Now, obviously this is an uninformed exaggeration. Few people know solid facts about nuclear power or this satellite. What they do know is exaggerated by fear and misinformation.
As the satellite was taking off, 22 anti-nuclear activists showed up to protest. The rocket carries 72 pounds of plutonium, the most ever flown in space. It is also the biggest, most complex, and most expensive planetary probe. Few probes like Cassini will be launched again, as NASA tries for a faster, better, and cheaper agenda.
The scale of the mission is comparative to the scale of the tasks the probe will complete.

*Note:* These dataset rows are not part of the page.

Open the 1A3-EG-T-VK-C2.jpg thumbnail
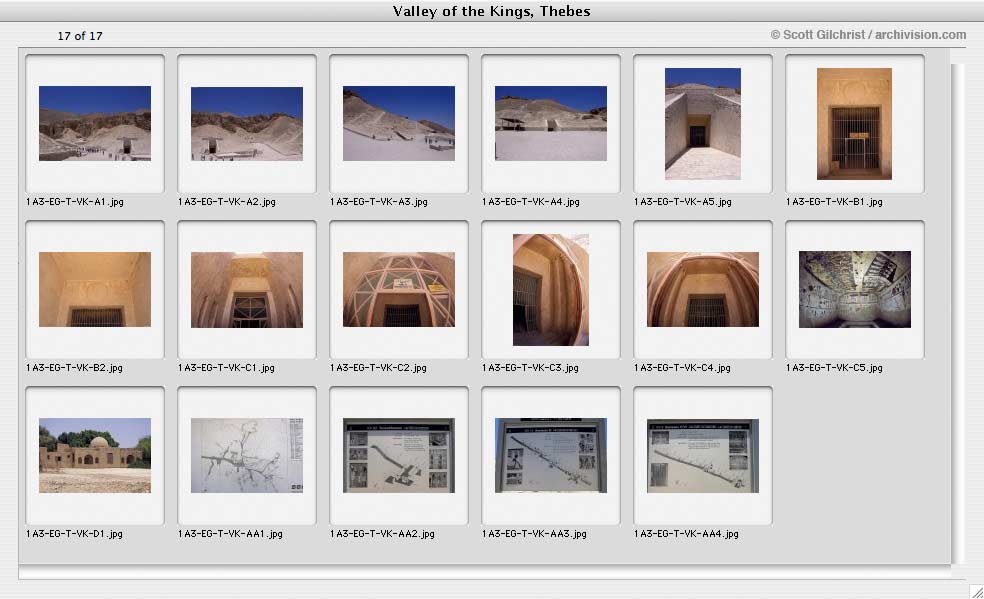The width and height of the screenshot is (984, 599). [x=398, y=289]
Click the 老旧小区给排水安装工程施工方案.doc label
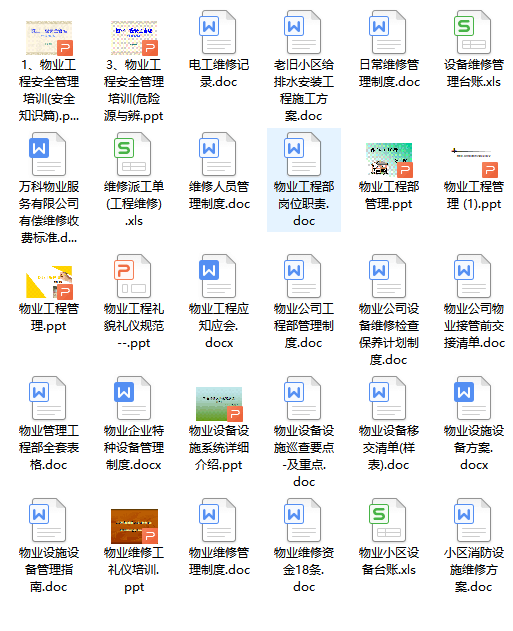This screenshot has height=631, width=513. tap(304, 90)

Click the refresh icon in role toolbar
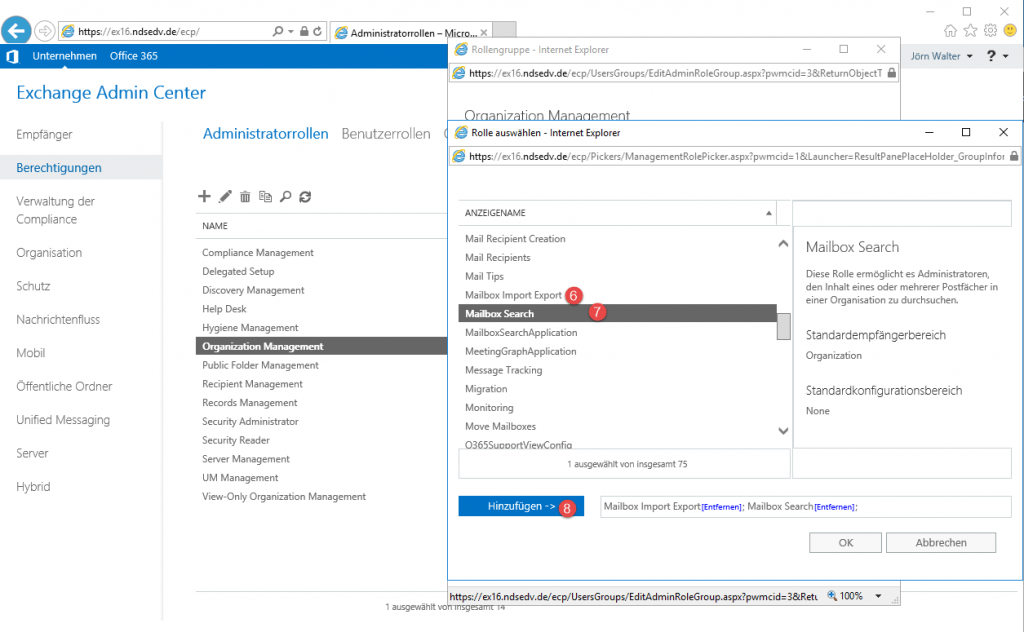click(305, 197)
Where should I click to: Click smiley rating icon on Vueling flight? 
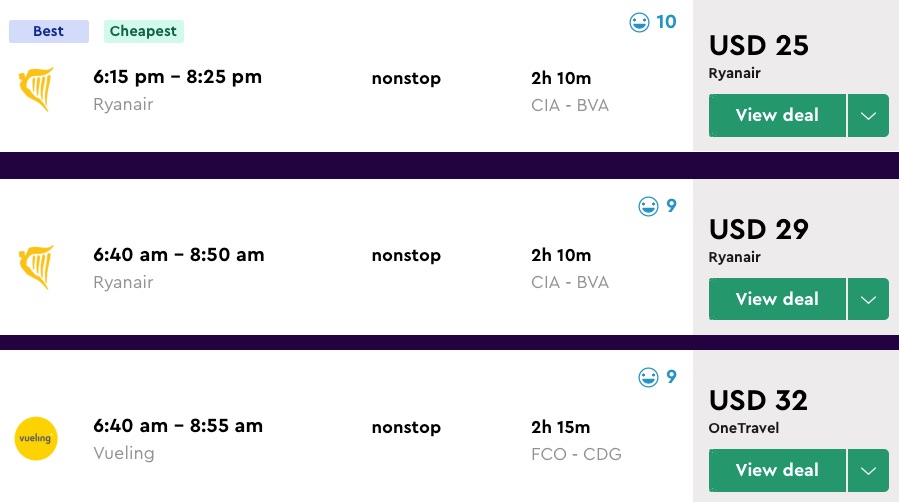click(649, 377)
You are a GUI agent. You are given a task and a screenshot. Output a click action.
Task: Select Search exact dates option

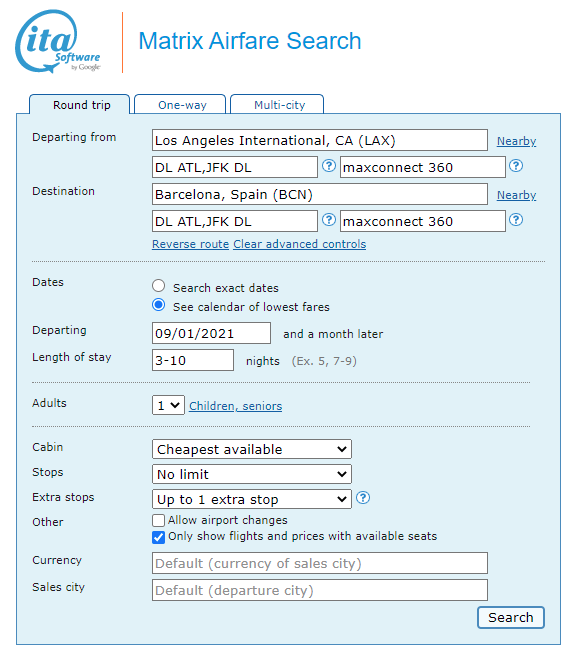tap(159, 286)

The probe will swing by Venus twice to use the planet's gravity as a slingshot. The rocket will then swing within 500 miles of Earth, before heading for Saturn, and will enter its orbit in July of 2004. The probe will observe the second largest planet in our solar system and its multiple rings, including the enigmatic Titan. We know very little about Saturn, or its moons. The possibility of discovery is great, the risk slight.
The anti-nuclear activists claim the rocket could explode and send radiation falling to Earth. But the sun is a giant nuclear reaction, constantly pummeling the Earth with radiation. The atmosphere is designed to keep the radiation out. The activists also claim that parts of the rocket could fall back to Earth and spread radiation. NASA has published proven statistics that if the rocket was destroyed at its closest proximity to Earth, there would be only a one in a million chance of anything getting back to the Earth.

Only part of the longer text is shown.